# [TEXT]
--------------------------------

Tuesday, December 13th, 2016

   The presence of friction in mechanical designs is as guaranteed as conflict in a good movie, and engineers inevitably must deal with the conflicts friction produces within their mechanical designs.   But unlike a good movie, where conflict presents a positive, engaging force, friction’s presence in pulleys results only in impediment, wasting energy and reducing mechanical advantage.  We’ll investigate the math behind this phenomenon in today’s blog.

Friction Reduces Pulleys’ Mechanical Advantage

Friction Reduces Pulleys’ Mechanical Advantage

   

   A few blogs back we performed a work input-output analysis of an idealized situation in which no friction is present in a compound pulley.   The analysis yielded this equation for mechanical advantage,

                                                MA = d2 ÷ d1                       (1)

where d2 is the is the length of rope Mr. Toga extracts from the pulley in order to lift his urn a distance d1 above the ground.   Engineers refer to this idealized frictionless scenario as an ideal mechanical advantage, IMA, so equation (1) becomes,

                                                IMA = d2 ÷ d1                       (2)

--------------------------------

# [DATA EXTRACT]
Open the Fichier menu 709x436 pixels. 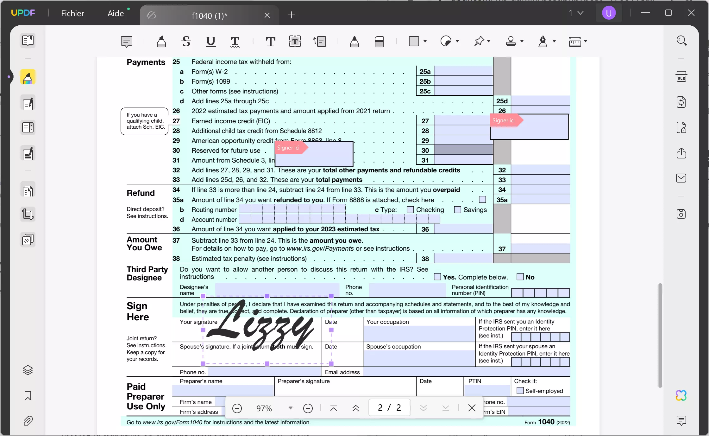click(x=73, y=13)
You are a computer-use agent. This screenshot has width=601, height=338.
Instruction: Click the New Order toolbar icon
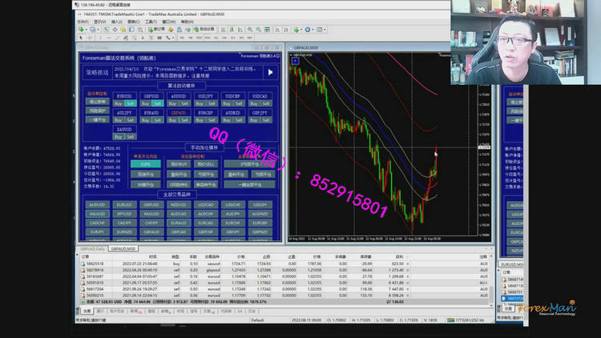pos(158,29)
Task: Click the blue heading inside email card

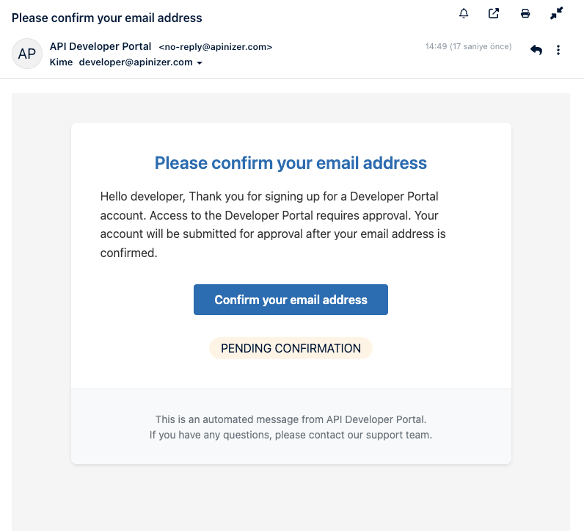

--------------------------------

# [PROBLEMS TO SOLVE]
1. In the pulley blog excerpt, what name do engineers give to the mechanical advantage in the idealized frictionless scenario?
2. Write out the pulley blog excerpt from "where d2 is" to "IMA = d2 ÷ d1                       (2)", substituting "bucket" for "urn".

# [EXPECTED RESULTS]
1. Ideal mechanical advantage, IMA.

2.
where d2 is the is the length of rope Mr. Toga extracts from the pulley in order to lift his bucket a distance d1 above the ground.   Engineers refer to this idealized frictionless scenario as an ideal mechanical advantage, IMA, so equation (1) becomes,

                                                IMA = d2 ÷ d1                       (2)